Filter the records below down to lines containing "agent".

# # #

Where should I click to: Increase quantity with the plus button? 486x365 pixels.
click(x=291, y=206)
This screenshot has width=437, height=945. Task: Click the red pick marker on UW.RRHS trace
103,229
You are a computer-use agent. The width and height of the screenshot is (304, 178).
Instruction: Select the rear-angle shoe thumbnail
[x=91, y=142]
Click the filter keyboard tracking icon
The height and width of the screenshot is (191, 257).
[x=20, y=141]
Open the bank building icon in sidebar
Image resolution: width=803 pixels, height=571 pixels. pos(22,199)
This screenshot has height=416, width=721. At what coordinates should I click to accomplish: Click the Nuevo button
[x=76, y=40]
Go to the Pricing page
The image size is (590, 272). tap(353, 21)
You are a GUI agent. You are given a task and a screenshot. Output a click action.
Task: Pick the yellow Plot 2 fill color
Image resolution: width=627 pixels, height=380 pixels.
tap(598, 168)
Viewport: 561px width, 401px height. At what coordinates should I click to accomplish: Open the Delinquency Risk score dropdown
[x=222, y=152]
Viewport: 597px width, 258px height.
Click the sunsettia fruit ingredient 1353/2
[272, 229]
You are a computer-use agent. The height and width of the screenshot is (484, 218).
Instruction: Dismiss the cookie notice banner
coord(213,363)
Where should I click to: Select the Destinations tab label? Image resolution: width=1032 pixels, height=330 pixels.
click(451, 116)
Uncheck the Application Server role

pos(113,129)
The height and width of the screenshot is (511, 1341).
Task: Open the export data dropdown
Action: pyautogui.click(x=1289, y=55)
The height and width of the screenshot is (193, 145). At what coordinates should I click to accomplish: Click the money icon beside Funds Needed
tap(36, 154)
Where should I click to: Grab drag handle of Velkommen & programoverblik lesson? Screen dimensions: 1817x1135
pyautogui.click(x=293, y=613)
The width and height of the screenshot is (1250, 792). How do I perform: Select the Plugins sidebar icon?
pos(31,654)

# # #

(Task result)
You are a computer-use agent. The width and height of the screenshot is (304, 178).
You are a GUI agent. You are given a task and a screenshot. Output a click action.
You are a computer-use agent. The height and width of the screenshot is (484, 218).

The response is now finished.